Physical examination showed a patient with a slow, deliberate gait, a limited range of motion in the spine with no obvious deformity, swelling or erythema. There is mild tenderness on the right side of the spine from the area of L4 to S1, as well as, tenderness in the right sacroiliac joint. Normal reflexes, normal sensation, normal strength and no atrophy is noted in the lower extremities. The straight leg raise test is normal.
An MRI was done one year ago that was significant for a herniated disc at the L5/S1 level and mild spinal stenosis.
The Opioid Risk Tool was administered, and it was determined that the patient is at low risk for opioid abuse. She signed a written opioid treatment agreement that outlines the conditions of opioid therapy. The state prescription drug monitoring program was queried and showed no suspicious activity.
The patient is prescribed hydrocodone/acetaminophen 5 mg/500 mg; two tablets every six hours as needed (56 tablets) for 1 week.
Five days later, she calls for an early refill and reports that the medication is not helping her pain and she just lies around all day.
She comes back into the office for re-evaluation and reports she needed to take more pain medication than prescribed. It was reviewed with the patient that she violated the opioid agreement. A urine sample was obtained that showed no illicit substances or medications that would not be expected in the urine. The prescription drug monitoring program did not show that she got any other prescriptions in the interim.

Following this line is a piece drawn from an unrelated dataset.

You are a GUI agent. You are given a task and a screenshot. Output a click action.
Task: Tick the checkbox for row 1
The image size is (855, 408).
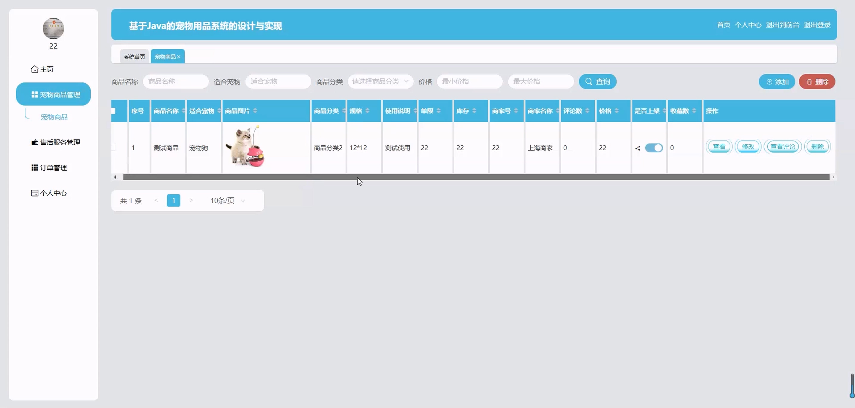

She was referred to a psychiatrist and a pain specialist. She was agreeable to both. She was able to get into the psychiatrist within one week, but the pain specialist appointment was three weeks out. The patient saw the psychiatrist, and he diagnosed the patient with depression and started her on duloxetine (which may also help with pain). The psychiatrist was unable to make an assessment related to opioid abuse.
With the help of the pain specialist, oxymorphone ER 5 mg was ordered every 12 hours. The patient was told to follow-up in one week to assess effectiveness. After one week, the patient reports she is more functional but still in a lot of pain. The dose of oxymorphone ER was increased to 10 mg every 12 hours. After one more week, she was given oxymorphone IR 5 mg to be used one hour before exercise. This allowed the patient not only to function well but begin participating in an exercise program. The patient was ordered a bowel stimulant (Senna) with a stool softener (Colace) to prevent constipation.
The patient is prescribed fourteen pills oxymorphone ER 10 mg (to be taken twice a day) and seven pills of oxymorphone IR 5 mg (to be taken once a day before exercise) once a week.